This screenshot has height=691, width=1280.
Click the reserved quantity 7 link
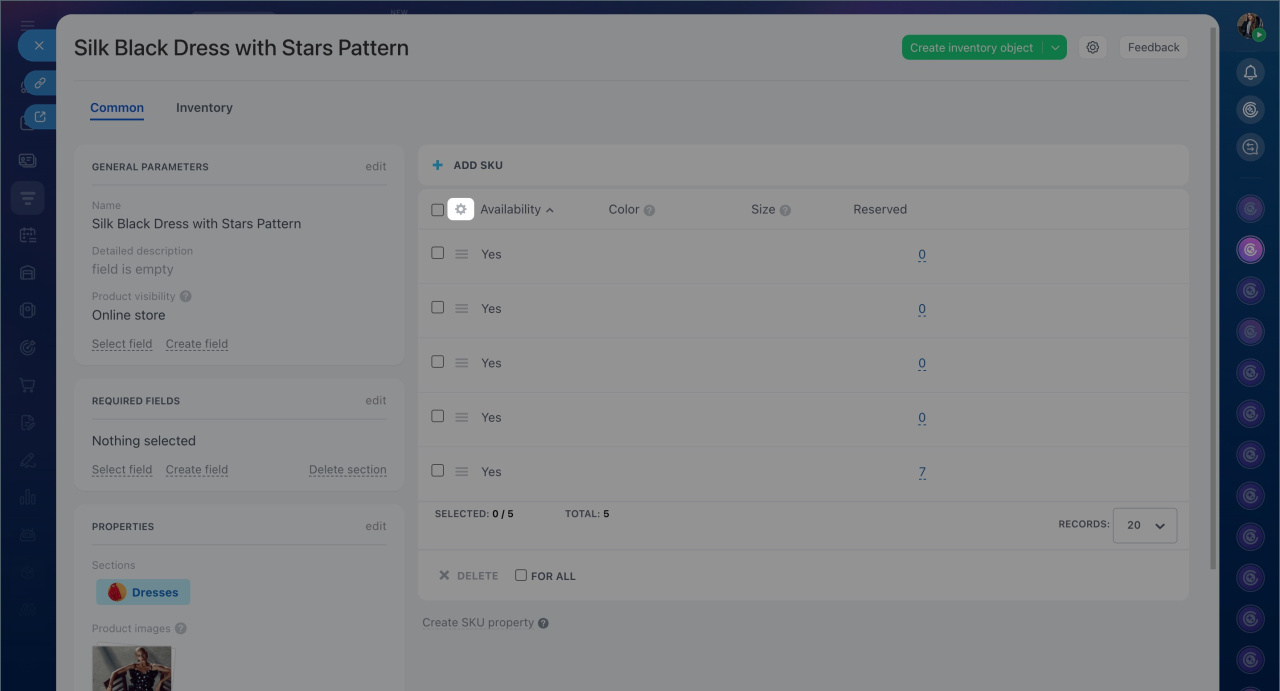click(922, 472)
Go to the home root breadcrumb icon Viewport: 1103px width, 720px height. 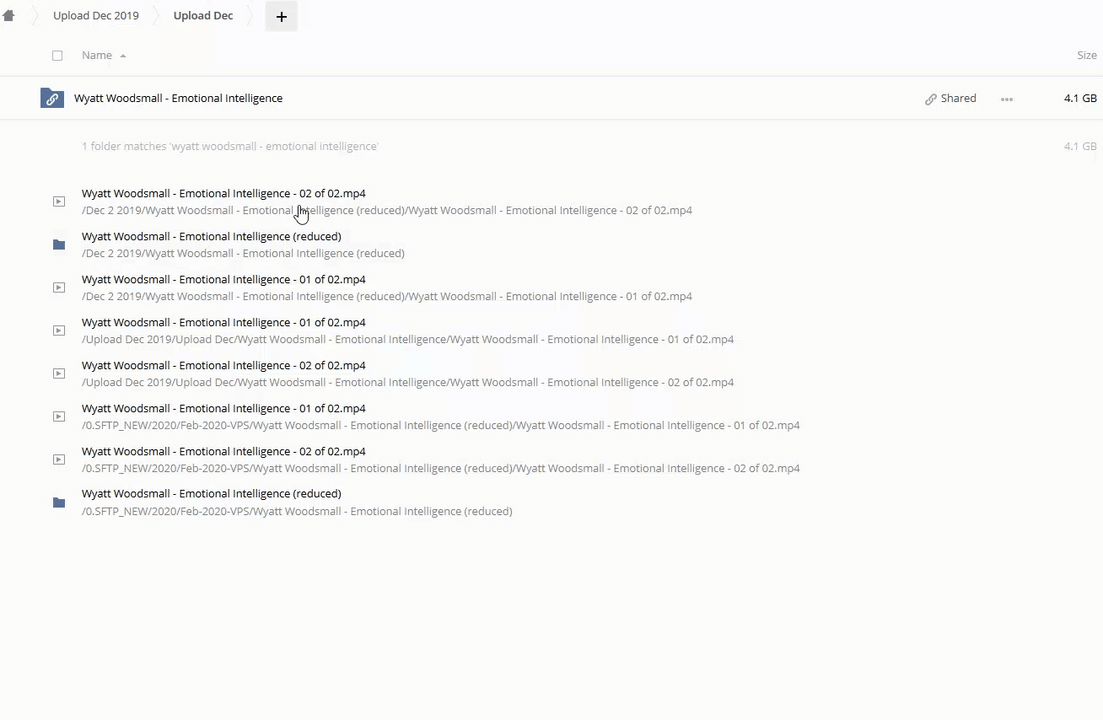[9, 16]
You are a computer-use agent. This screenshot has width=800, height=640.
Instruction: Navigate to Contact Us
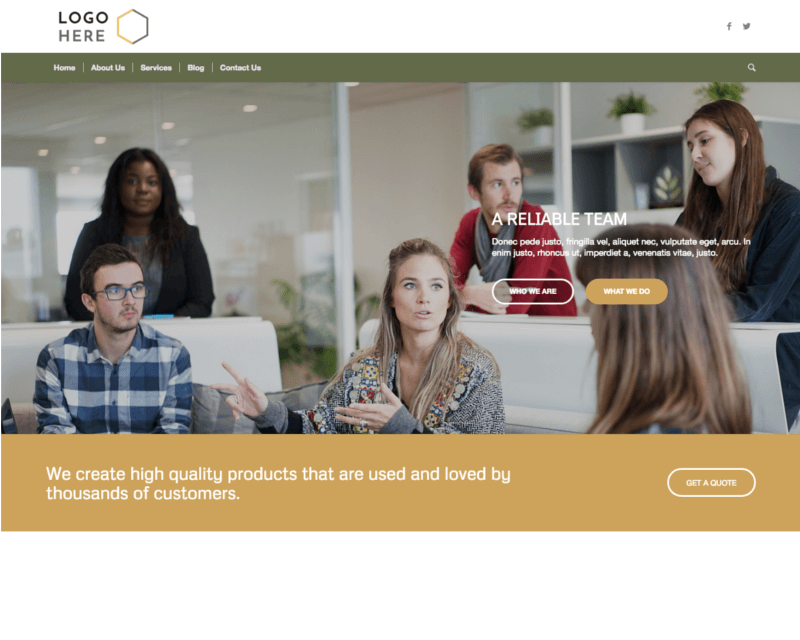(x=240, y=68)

_Work order_.
Exactly how many lines of the records above contain "screenshot"? Please state only the number.

_Result_.
2